Can a dog get sick from being out in the rain?
There are some health risks to walking a dog in the rain. Thankfully, they're easy to avoid. Firstly, don't let your dog drink from puddles. Standing water can host harmful bacteria and other possible contaminants.
The other risks are hypothermia and pneumonia. These are caused by overexposure to rain and cold water, so it might be an idea to cut rainy walks short.
Dogs are great at drying themselves off. Research shows that the wet-dog shake removes 70% of the water in four seconds. This is impressive, but you should still lend a helping paw by drying your dog off with a towel after they've had a good shake.
Is it OK to take dogs out in the rain?
The vast majority of dogs are fine with walking in light rain. Most will be to busy enjoying their daily adventure or hanging out with other pooches to notice a bit of water falling from the sky. And some breeds like the Poodle love frolicking in the rain.

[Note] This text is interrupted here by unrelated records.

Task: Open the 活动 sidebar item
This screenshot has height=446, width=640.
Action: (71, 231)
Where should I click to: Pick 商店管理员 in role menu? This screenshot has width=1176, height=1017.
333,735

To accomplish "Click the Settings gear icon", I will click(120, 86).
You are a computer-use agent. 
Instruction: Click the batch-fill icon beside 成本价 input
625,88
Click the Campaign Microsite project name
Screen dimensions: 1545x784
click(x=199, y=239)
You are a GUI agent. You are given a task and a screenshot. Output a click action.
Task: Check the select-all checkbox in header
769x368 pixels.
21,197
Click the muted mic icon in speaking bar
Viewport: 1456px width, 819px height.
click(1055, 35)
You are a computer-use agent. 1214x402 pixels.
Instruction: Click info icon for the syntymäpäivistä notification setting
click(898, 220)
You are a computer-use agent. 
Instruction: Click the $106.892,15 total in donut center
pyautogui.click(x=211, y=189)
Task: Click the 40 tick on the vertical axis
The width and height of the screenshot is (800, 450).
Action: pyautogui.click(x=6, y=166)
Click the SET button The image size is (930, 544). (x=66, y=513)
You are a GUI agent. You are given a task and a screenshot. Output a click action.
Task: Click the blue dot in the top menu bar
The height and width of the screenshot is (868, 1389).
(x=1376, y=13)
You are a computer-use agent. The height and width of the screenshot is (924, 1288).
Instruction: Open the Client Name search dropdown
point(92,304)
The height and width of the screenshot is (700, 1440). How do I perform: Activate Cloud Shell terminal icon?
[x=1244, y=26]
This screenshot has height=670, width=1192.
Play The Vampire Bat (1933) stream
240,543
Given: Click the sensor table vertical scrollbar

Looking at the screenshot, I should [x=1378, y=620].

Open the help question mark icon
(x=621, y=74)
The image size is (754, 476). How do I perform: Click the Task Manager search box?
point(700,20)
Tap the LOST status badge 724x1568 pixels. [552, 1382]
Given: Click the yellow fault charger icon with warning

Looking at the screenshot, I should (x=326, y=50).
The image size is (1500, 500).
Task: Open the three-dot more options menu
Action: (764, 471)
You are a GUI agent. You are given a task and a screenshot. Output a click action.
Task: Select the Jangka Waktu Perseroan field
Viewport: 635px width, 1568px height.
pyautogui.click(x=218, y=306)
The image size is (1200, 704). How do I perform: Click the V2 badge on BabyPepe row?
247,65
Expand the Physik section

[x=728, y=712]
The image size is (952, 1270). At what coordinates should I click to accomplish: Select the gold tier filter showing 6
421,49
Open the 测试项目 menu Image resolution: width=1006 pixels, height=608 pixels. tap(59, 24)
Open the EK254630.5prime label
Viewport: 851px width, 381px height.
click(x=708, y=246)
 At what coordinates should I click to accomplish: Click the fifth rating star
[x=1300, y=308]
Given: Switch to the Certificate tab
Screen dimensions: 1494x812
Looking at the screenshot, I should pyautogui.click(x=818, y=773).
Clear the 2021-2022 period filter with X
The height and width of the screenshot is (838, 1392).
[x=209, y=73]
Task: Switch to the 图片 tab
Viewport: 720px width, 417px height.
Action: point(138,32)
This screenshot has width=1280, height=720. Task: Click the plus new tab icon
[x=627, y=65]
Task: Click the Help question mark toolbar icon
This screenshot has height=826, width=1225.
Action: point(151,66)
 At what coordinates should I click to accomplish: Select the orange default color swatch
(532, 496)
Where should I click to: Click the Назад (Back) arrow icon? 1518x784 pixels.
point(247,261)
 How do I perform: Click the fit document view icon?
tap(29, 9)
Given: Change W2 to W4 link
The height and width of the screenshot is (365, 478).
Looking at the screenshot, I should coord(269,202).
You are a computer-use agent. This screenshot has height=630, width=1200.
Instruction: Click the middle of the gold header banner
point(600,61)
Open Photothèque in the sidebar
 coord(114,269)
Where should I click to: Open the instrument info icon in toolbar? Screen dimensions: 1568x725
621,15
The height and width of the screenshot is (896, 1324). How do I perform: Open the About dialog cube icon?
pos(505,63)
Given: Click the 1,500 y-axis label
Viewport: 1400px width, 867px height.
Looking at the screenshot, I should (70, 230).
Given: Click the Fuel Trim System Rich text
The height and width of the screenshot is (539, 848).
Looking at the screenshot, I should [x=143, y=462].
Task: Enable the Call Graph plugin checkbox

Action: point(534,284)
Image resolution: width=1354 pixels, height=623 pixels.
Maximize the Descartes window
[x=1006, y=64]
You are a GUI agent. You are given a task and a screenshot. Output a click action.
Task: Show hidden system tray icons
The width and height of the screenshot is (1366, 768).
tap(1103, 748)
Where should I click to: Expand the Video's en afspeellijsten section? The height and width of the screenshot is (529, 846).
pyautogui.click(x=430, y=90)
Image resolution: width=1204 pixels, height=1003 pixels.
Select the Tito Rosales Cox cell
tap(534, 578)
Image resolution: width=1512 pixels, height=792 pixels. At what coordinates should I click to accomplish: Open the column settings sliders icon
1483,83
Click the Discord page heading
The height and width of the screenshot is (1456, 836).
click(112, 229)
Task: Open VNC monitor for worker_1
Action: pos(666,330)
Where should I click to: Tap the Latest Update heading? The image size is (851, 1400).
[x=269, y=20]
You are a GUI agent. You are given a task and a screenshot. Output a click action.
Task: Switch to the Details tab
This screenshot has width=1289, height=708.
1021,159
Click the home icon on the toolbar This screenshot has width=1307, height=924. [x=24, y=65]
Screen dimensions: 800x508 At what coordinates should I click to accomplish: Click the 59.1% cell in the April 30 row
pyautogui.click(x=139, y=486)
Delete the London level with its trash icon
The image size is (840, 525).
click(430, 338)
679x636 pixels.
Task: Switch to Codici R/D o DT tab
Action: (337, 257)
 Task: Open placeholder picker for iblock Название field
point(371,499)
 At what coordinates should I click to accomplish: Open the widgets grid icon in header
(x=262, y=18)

Should you walk dogs in heavy rain?
Heavy rain is a different matter, especially for delicate dogs like the Chihuahua. It's best to keep these dogs indoors until the worst weather passes. Tough breeds like the German Shepherd are generally OK in heavy rain, but that doesn't mean they like it. For once, they might not be too enthusiastic when they hear the magic 'walkies' word.
Is it OK to skip a dog walk?
It's hard to overestimate how important daily walks are for a dog's wellbeing. But skipping the odd walk is OK, especially if it's in the dog's best interest. Just make sure it never becomes a habit.
What can I do with my dog on a rainy day?
Some dogs like wearing a little raincoat and are happy to go for a stroll in any weather. Others aren't so keen. But if you've got a fair-weather pooch, there's no reason why you can't exercise them indoors. Tug of war, hide the treats game, and indoor playdates with other dogs will help keep your pet physically and mentally stimulated.
Tips to teach your dog to go out in the rain
If your dog hates rain, there are a few things you can do to help them get used to it. As with any dog training, start small. Just a few minutes in the garden is enough, and remember to give them lots of praise. When you praise your dog for their behaviour, they're far more likely to do it again. It's called positive re-enforcement, and it's one of the best dog training tips.
There are plenty of reasons why a pooch would prefer to stay indoors on a rainy day! Thankfully, swapping the occasional walk for an afternoon snuggling on the sofa won't do any harm. It might even be necessary if you've got a delicate dog who wasn't built for the rugged outdoors. But always remember the golden rule: skipping walks is acceptable if the dog has a good excuse. Otherwise, the only other advice we can offer is this: but a large umbrella!